The general Asian film programming is particularly strong this year: I highly recommend the North American Premieres of Shinji (EUREKA) Aoyama’s mystery LAKESIDE MURDER CASE (Aoyama is also slated to attend) and the extraordinary LATE BLOOMER, a dark portrait of disability like no other (director Go Shibata also attending). Also very much worth seeing: Ryuichi (VIBRATOR) Hiroki’s excellent albeit grim L’AMANT (US Premiere), Izumi Takahashi’s excellent albeit grim multi-fest-award-winner THE SOUP, ONE MORNING (East Coast Premiere), Wu Er-shan’s excellent albeit grim triptych of contemporary Beijing murder and madness SOAP OPERA (North American premiere), romantic tearjerker extraordinaire CRYING OUT LOVE, IN THE CENTER OF THE WORLD (Japan’s biggest live-action hit last year; East Coast Premiere), and a quartet of Indian films that aren’t grim at all, so there: Mani Ratnam’s Bollywood film YUVA, the brilliant Buddhadeb Dasgupta’s road movie CHASED BY DREAMS (East Coast Premiere; director in attendance), the charming romantic comedy HARI OM, and the searing political drama BLACK FRIDAY (OK, this one is admittedly also grim…). The New Korean Cinema program returns again this year, with the World Premiere of prolific filmmaker Bae Chang-ho’s newest film ROAD, and screenings of such other acclaimed titles as Hong Sang-soo’s WOMAN IS THE FUTURE OF MAN and Lee Yoon-ki’s outstanding Pusan fest award-winning THIS CHARMING GIRL, along with the usual selections of crowd-pleasing Korean comedies again this year.

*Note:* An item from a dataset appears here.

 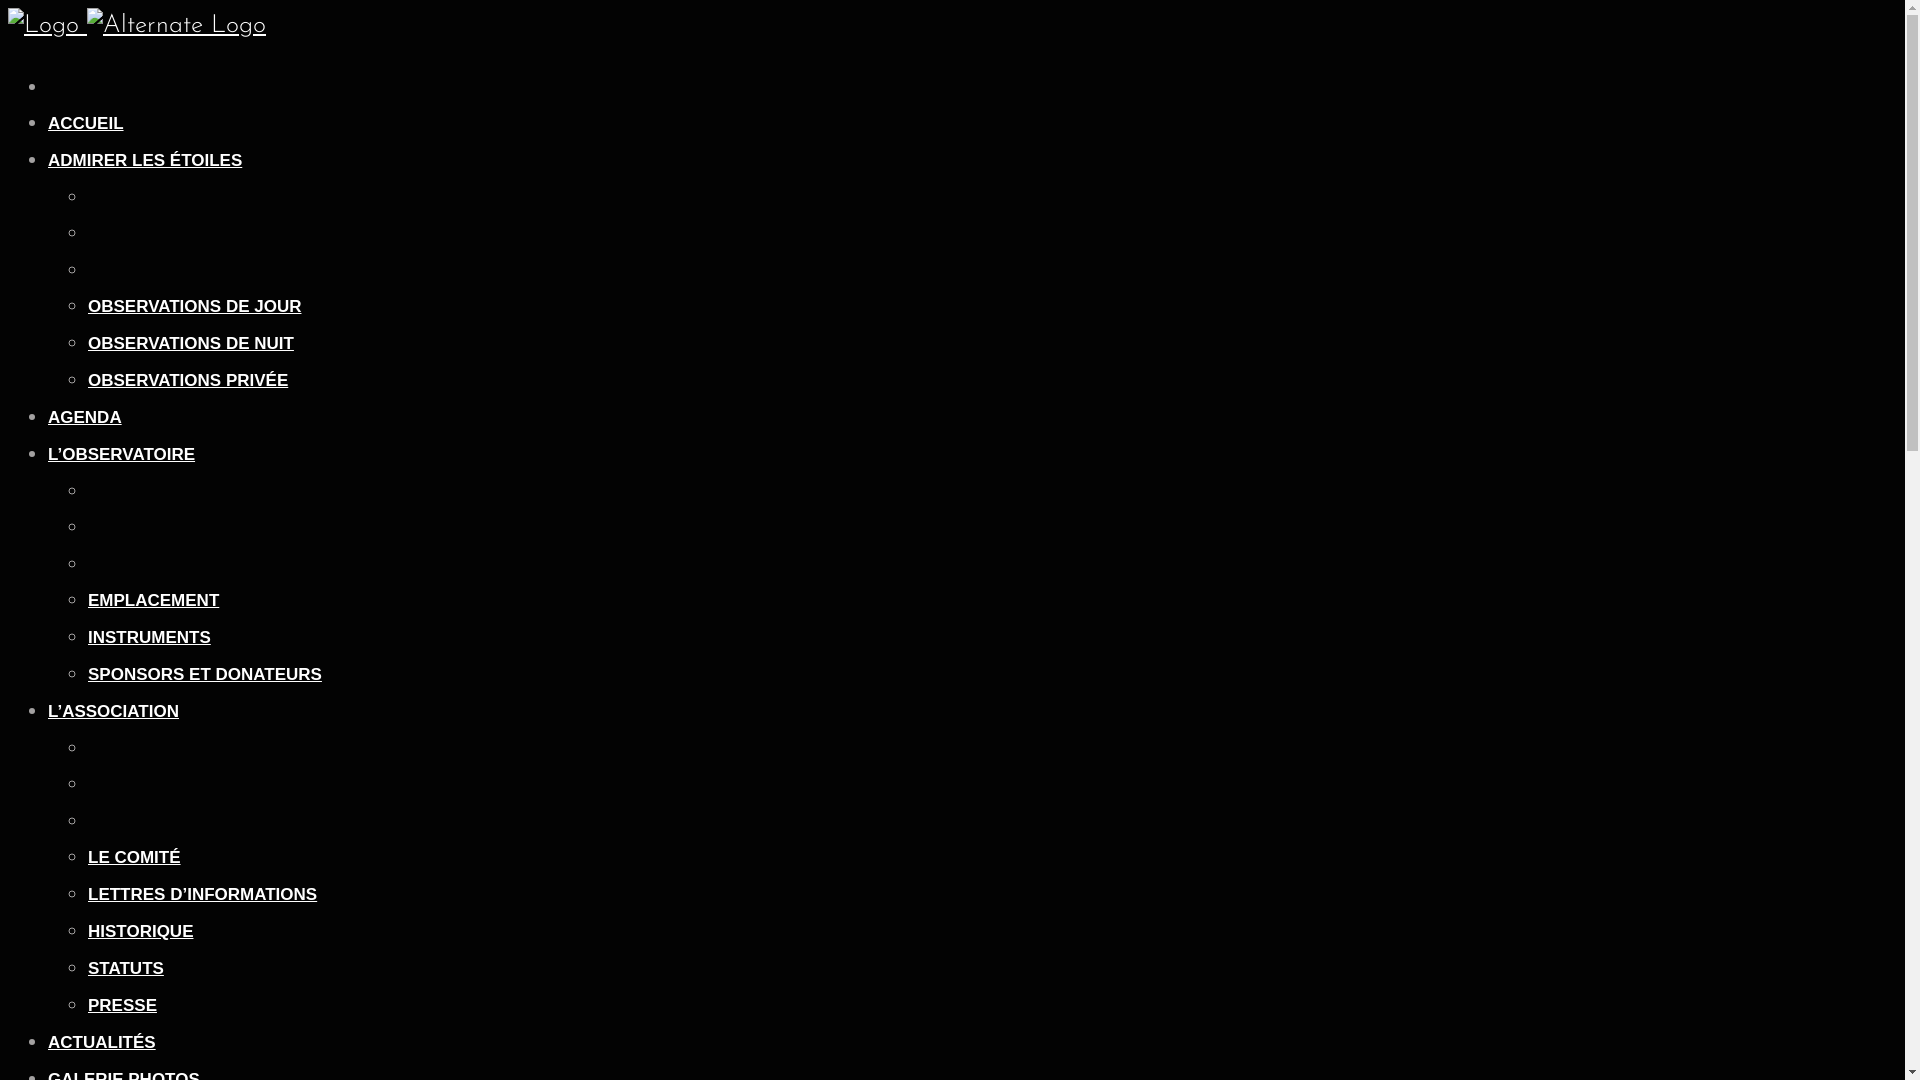 I want to click on OBSERVATIONS DE JOUR, so click(x=194, y=306).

Apparently they continue to make films outside of Asia again this year, though I know or care little about this sort of thing. But, having said that, you might want to check out some of the titles that will be screening in the fest prior to their impending regular theatrical releases: Olivier Assayas’ moving CLEAN with Maggie Cheung, Arnaud Desplechin’s masterpiece KINGS AND QUEEN, Brit crime thriller LAYER CAKE, the Cesar award-winning GAMES OF LOVE AND CHANCE, Lucrecia Martel’s THE HOLY GIRL, Jia Zhang-ke’s extraordinary THE WORLD, et al — all are very much worth your time. And I haven’t even gotten into the hundreds of other international films that don’t have distributors yet…

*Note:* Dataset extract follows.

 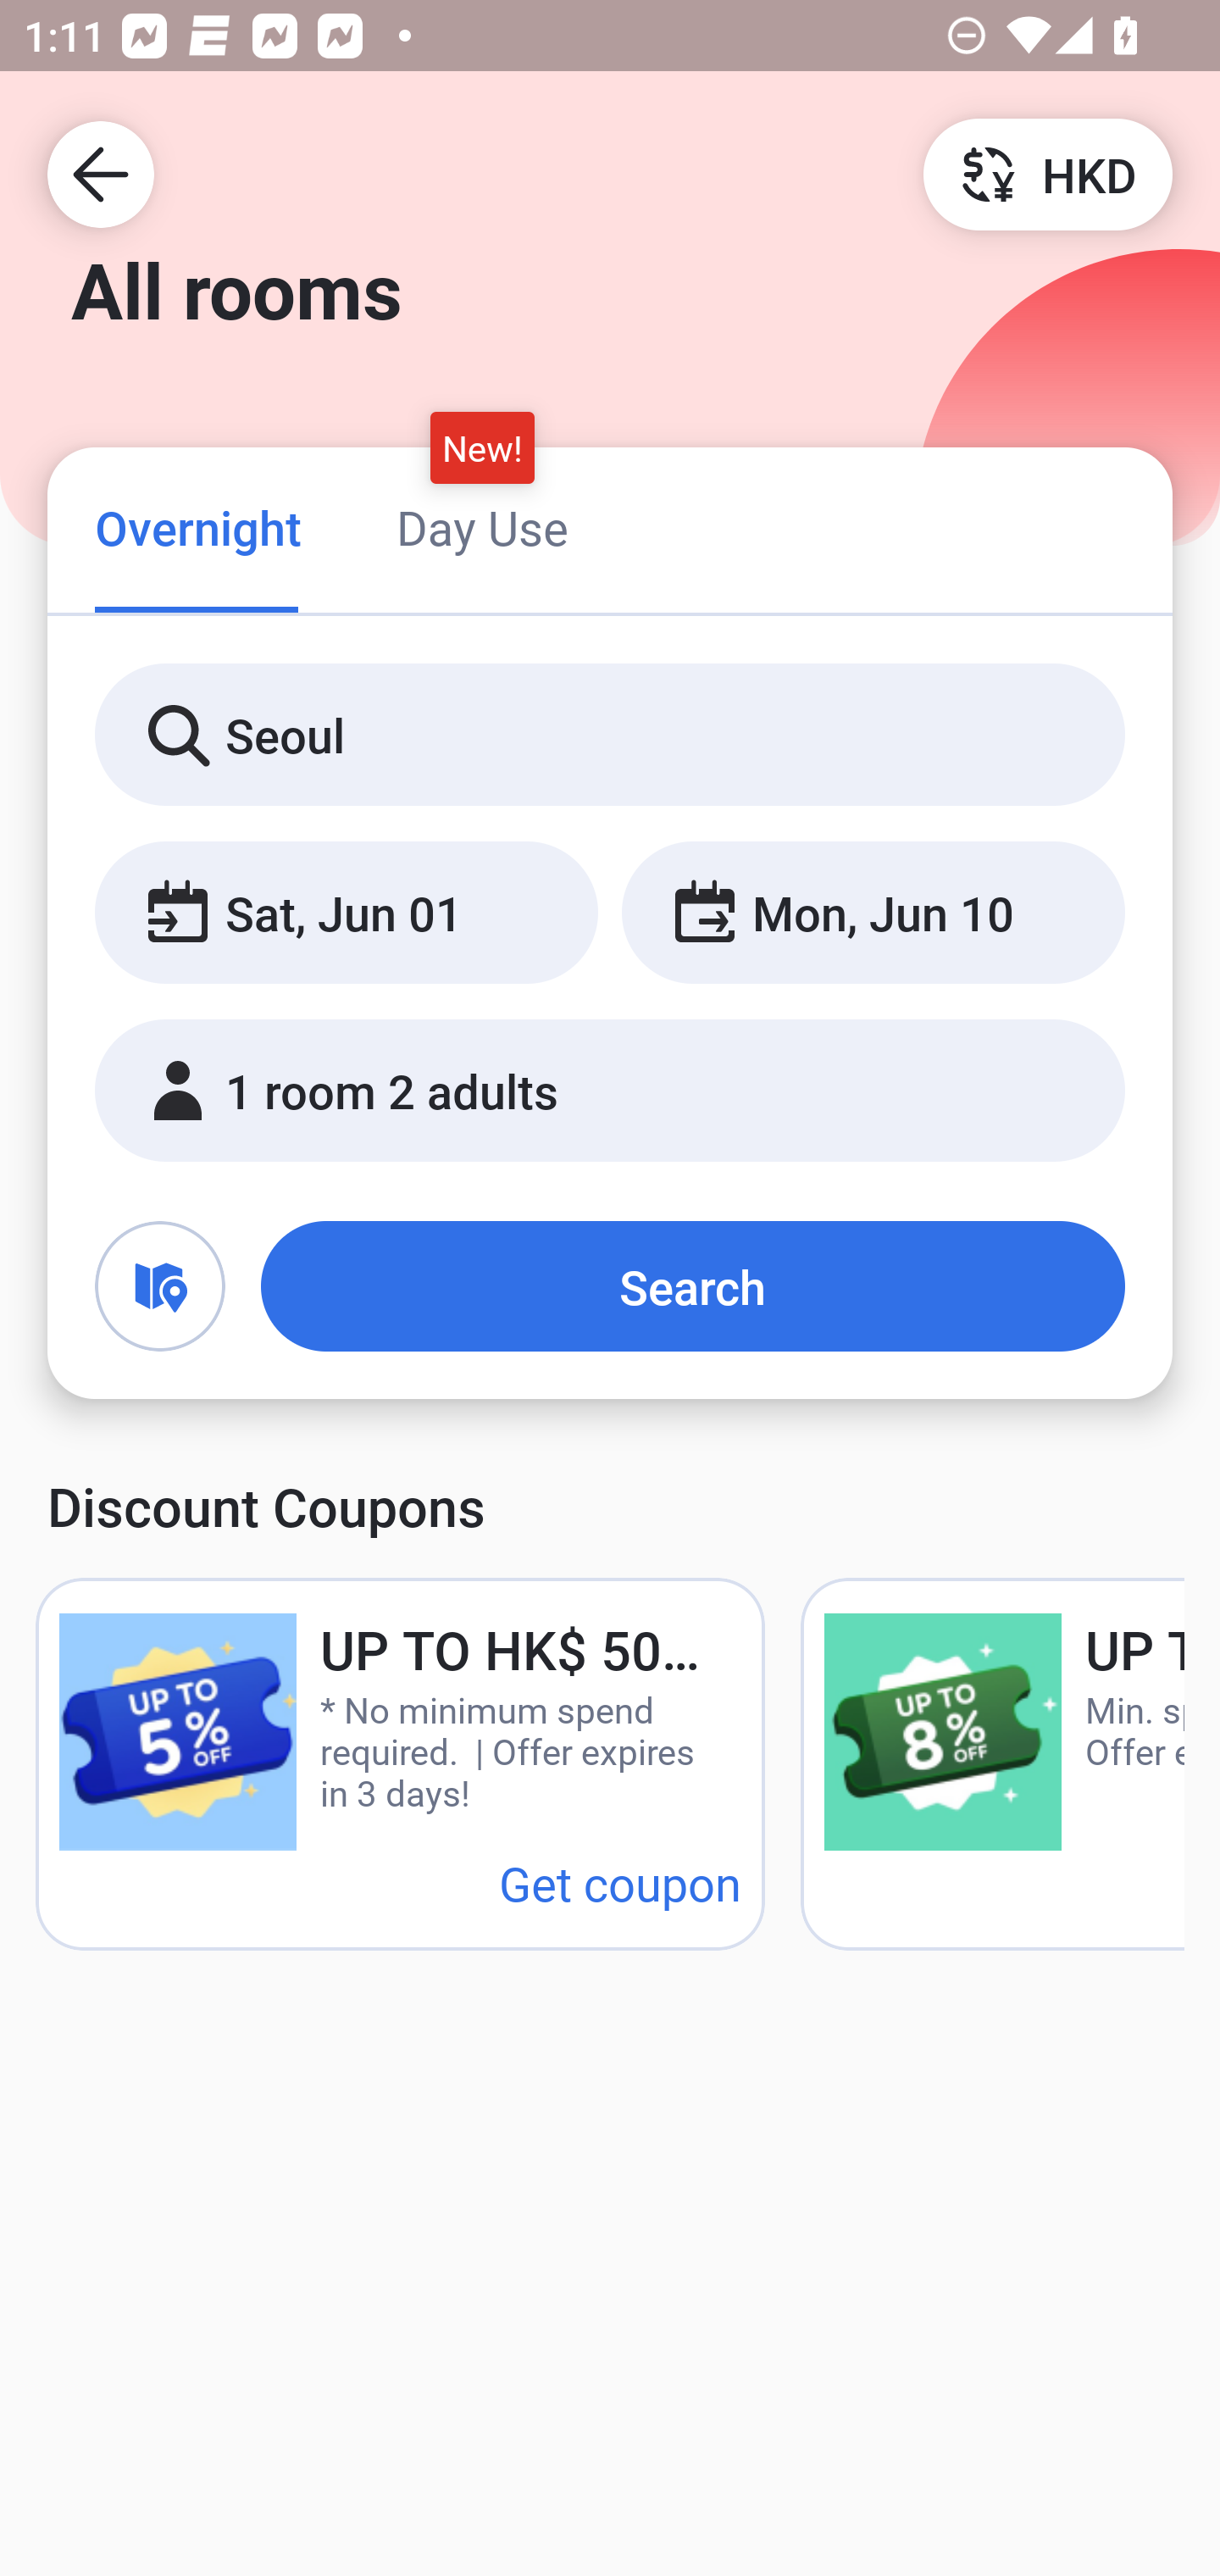 I want to click on Seoul, so click(x=610, y=736).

Opening Night film is Alex de la Iglesia’s comedy FERPECT CRIME, and Alex will be returning to the event for the first time since receiving our Phantasmagoria Award two years ago. Award honorees this year include Steve Buscemi, who will be attending with his film LONESOME JIM and accepting the American Independents Award, and this year’s Artistic Achievement in Acting award recipient Malcolm McDowell, who will be discussing CLOCKWORK ORANGE following a screening of that film, as well as his new film EVILENKO, a real-life docudrama about a notorious Russian serial killer. Thelma Schoonmaker will be in town to screen I KNOW WHERE I’M GOING! by Michael Powell, followed by a discussion of her late husband’s career, and there will also be a small focus on the films of Robert Downey Sr., with Downey in attendance. Other filmmakers confirmed to attend include Todd Solondz, Wim Wenders, Gregg Araki, etc., all attending with their new films.